Recently, a team of researchers from the School of Chemical and Biomolecular Engineering (ChBE) at Georgia Tech announced an exciting development: a compact flow battery cell configuration that minimizes size by as much as 75%, in addition to decreasing costs significantly. This type of configuration has significant implications for many applications, as it drastically reduces the amount of space necessary for energy storage systems, making them easier and more cost-effective to utilize made possible through the use of sub-millimeter, bundled microtubular membranes that reduce the membrane-to-membrane distance by almost 100 times. With these smaller, more efficient cells in place, renewable energy sources such as wind and solar power could realistically be employed on larger scales in various industries.

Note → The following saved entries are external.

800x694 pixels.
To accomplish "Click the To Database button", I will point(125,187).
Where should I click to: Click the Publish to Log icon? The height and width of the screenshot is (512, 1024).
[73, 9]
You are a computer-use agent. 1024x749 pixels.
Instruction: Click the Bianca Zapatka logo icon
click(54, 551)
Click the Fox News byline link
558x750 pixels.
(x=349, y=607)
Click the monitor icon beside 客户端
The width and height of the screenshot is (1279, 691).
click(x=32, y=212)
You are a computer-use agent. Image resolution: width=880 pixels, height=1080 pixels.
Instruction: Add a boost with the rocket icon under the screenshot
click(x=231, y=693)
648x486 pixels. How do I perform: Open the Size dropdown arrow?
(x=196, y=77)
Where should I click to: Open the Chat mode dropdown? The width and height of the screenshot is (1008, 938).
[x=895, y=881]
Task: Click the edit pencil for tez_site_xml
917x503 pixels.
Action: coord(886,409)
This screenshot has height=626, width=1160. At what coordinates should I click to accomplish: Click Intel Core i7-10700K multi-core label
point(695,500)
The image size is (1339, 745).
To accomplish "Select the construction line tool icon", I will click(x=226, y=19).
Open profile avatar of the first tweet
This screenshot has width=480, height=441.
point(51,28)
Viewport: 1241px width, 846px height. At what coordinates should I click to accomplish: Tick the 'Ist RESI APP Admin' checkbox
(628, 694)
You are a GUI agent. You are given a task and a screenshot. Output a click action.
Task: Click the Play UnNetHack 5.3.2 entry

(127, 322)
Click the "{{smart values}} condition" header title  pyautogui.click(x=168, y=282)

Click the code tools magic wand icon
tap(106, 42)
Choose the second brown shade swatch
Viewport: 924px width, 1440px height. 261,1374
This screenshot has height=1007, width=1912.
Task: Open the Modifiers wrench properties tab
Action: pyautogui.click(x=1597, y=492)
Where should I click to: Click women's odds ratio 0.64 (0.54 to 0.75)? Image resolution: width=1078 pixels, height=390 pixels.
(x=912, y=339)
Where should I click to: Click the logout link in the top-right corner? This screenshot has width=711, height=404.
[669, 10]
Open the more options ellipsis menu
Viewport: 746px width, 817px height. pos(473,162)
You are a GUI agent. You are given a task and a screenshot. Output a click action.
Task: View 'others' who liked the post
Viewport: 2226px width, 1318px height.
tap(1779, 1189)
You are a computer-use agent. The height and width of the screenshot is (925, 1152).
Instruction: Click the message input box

The researchers tested four different chemistries; zinc iodide being the most energy dense for residential units and having fewer supply chain issues than lithium. The flow battery was also able to run for more than 220 hours or 2,500 cycles during off-peak conditions; potential to reduce costs from $800 to under $200 per kilowatt hour with recycled electrolyte.
The electrochemical solution for this unique shape of the flow battery proved more powerful than conventional planar cells. “The superior performance of the SMBT was also demonstrated by finite element analysis,” said Xing Xie, an assistant professor in the School of Civil and Environmental Engineering. “This simulation method will also be applied in our future study for cell performance optimization and scaling up.”
In order to make flow battery technology commercially viable, Georgia Tech's ChBE researchers have developed an automation process to manufacture hollow fiber modules at scale. This process allows them to scale up the batteries' size with hollow fiber modules with the intention to deploy in Georgia Tech's 1.4-megawatt microgrid in Tech Square, a project that tests microgrid integration into the power grid and offers a living laboratory for professors and students. This project will allow researchers and companies alike to test out their designs on a larger platform before commercializing them on the national and global levels.